Uber suffered a major data breach in 2016 that exposed the personal data of 57 million riders and drivers — and then paid hackers to hide it. The cover-up was only revealed in 2017. EU residents can demand to know exactly what Uber still holds.

⚖️ Regulatory action: Uber was fined €290 million by the Dutch DPA (AP) in 2023 for illegally transferring EU driver data to the US.

What happened

2016 57 million users and drivers affected

Hackers accessed 57 million Uber accounts using stolen AWS credentials. Uber paid the attackers $100,000 to delete the data and keep the breach secret for over a year before disclosing it.

Data exposed:
  • Names
  • Email addresses
  • Phone numbers
  • Driver's licence numbers (600,000 drivers)
2022 Internal systems affected

A hacker compromised Uber's internal systems and accessed sensitive internal tools, Slack, email, and cloud storage. No customer passwords were confirmed stolen, but internal data was exposed.

Data exposed:
  • Internal tools
  • Employee data
  • Engineering systems

What you can do

Uber holds trip history, location data, payment information, and device identifiers. A GDPR access request reveals every journey logged, every device used, and how your data has been shared — all of which you have a right to see and to demand deletion of.

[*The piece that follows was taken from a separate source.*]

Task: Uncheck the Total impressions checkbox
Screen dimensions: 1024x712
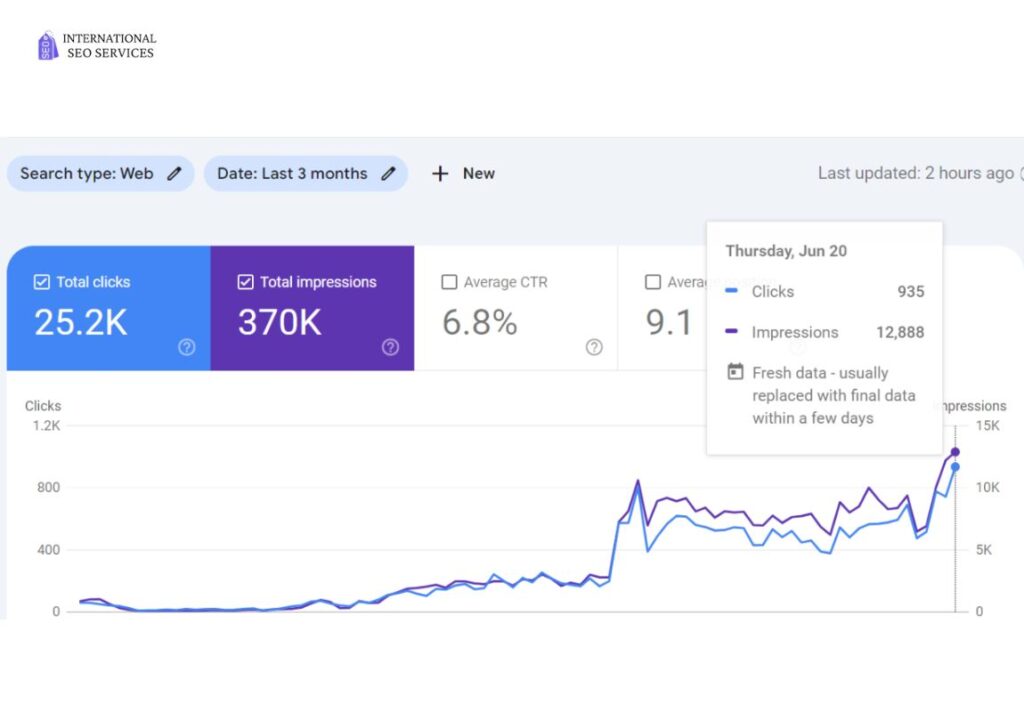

You have two key rights under GDPR:

Generate your access request

This letter is pre-addressed to Uber B.V., the official EU data controller for Uber.

To: Uber B.V.
Burgerweeshuispad 301, 1076 HR Amsterdam, Netherlands

Dear Data Protection Officer,

I am writing to exercise my rights under the General Data Protection Regulation (GDPR). As an individual whose personal data you process, I am requesting the following information:

  1. Confirmation that you are processing my personal data.
  2. A copy of my personal data.
  3. The purposes of the processing.
  4. The categories of personal data concerned.
  5. The recipients or categories of recipients to whom my personal data has been or will be disclosed.
  6. The envisaged period for which my personal data will be stored, or the criteria used to determine that period.
  7. The existence of my right to request rectification or erasure of my personal data, or restriction of processing, or to object to such processing.
  8. Information about the source of my personal data if it was not collected directly from me.
  9. The existence of automated decision-making, including profiling, and meaningful information about the logic involved.

Below is my information for your reference:

Name:
Email:
Address:

This request is of utmost importance to me and should not be ignored. The GDPR mandates that you respond within one month. Failure to comply may result in further action being taken.

Thank you for your prompt attention to this matter.

Sincerely,,

Text copied to clipboard

1. Copy and send this letter to the data controller of the organisation.

2. Follow up until you hear back. The GDPR requires a response within one month.

3. No response? Lodge a complaint with your local data protection authority.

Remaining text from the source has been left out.